My thought is, we this can be done easily, the y clips that hold the rail together and the belt tensioners can all be raised by 2 inches, extending the z axis range by 2" giving it a full range of motion. It also can all be mounted on the same flat surface.
That’s a really fantastic introduction. Thank you, and welcome to our community.
This comes up now and then. You’re a mechanical engineer, so you could do this modification.
It’s your machine, you could try it. I still think build it stock first and mod it from there.
That said, there’s a brilliant reason that Ryan has the machine designed the way it is. There’s a single Y rail, and that defines the Y axis. Motion on the dual Y drives is managed by the stepper/belt.

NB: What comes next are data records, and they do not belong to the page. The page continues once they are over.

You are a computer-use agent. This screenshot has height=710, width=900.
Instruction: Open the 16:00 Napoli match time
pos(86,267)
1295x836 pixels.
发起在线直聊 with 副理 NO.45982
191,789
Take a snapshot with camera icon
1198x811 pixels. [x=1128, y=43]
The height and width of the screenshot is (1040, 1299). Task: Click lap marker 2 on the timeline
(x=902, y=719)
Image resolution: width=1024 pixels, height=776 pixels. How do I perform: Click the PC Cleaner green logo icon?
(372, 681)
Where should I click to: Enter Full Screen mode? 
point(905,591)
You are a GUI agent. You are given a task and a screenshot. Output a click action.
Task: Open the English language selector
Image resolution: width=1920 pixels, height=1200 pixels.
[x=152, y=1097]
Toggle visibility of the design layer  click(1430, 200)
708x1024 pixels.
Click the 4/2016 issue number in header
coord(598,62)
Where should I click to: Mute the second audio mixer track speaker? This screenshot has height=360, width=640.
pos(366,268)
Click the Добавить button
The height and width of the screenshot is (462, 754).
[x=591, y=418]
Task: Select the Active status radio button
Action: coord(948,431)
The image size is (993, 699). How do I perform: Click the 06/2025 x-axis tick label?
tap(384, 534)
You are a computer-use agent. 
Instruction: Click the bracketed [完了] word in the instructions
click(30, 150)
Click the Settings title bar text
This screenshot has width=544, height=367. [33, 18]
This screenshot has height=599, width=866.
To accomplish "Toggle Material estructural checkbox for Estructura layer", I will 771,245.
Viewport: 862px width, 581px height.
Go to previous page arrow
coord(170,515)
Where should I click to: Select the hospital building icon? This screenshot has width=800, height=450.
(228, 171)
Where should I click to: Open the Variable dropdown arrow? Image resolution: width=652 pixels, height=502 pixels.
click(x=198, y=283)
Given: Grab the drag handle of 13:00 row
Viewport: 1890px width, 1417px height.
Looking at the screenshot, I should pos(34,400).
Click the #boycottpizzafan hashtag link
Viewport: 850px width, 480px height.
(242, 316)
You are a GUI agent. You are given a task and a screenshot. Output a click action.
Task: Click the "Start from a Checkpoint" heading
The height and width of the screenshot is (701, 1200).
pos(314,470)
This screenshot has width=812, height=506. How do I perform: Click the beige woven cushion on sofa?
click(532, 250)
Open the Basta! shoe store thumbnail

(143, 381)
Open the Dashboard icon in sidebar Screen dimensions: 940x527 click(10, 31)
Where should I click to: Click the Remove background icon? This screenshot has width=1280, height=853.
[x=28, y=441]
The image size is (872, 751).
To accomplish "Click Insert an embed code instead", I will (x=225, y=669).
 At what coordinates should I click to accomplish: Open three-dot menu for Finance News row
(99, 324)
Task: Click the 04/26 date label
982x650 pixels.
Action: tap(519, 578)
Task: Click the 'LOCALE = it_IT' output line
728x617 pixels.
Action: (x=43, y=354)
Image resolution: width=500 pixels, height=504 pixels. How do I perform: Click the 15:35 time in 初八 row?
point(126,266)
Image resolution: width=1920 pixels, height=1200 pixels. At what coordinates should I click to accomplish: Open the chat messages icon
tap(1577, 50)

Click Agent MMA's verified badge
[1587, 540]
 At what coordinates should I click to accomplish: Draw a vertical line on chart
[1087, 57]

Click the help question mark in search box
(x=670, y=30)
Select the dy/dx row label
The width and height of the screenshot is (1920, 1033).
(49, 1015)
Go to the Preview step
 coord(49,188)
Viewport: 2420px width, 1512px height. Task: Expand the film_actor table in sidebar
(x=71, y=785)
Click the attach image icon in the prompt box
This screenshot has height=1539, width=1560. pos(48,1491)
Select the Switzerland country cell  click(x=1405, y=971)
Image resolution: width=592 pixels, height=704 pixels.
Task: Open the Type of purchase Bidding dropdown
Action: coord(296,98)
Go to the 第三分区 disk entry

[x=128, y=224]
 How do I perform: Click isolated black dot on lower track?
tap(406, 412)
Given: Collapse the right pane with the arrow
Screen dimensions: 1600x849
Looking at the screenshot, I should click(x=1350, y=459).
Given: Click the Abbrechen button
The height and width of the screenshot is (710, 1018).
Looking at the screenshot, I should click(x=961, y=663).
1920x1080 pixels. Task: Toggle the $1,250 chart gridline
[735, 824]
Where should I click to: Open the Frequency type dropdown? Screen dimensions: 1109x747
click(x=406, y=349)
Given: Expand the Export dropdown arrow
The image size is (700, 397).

By doing it this way, the machine is not overconstrained. Most folks see that as a weakness thinking that the rails are doing work that they really are not on this machine.
During last years’ RMRRF, I met a visitor who works with a giant CNC sail cutting machine that is built in a similar manner. There’s a massive single rail on one wall of a warehouse wall, and then the opposite side has a much simpler motion system. That person had never considered how much this simplifies the process of designing, building, and maintaining the machine. They recognized that the machine worked better in practice and was less expensive to buy and install than the past system, but they never connected that the reason the old machine was so problematic and the new so much better was: it isn’t overconstrained.
For your purposes, you’re seeing ths as a chance to mirror the axis and modify to add Z. +1 for thought process, but there are other aspects of the machine that usually get in the way.
The entire geometry of the machine is brilliantly designed around that asymmetry- so it would have to be a mirror and fiddle.
Tell me again why you’re so opposed to a drop table and having spacers to position your work piece for successive machining operations? This seems simple, repeatable, and low cost, leaving you with a machine that can do other workflows.
My immediate reaction to this is that it is also easy to raise a flat piece for the Xmin wheels to roll on, which serves the exact same purpose, requires zero modifications and preserves machine rigidity.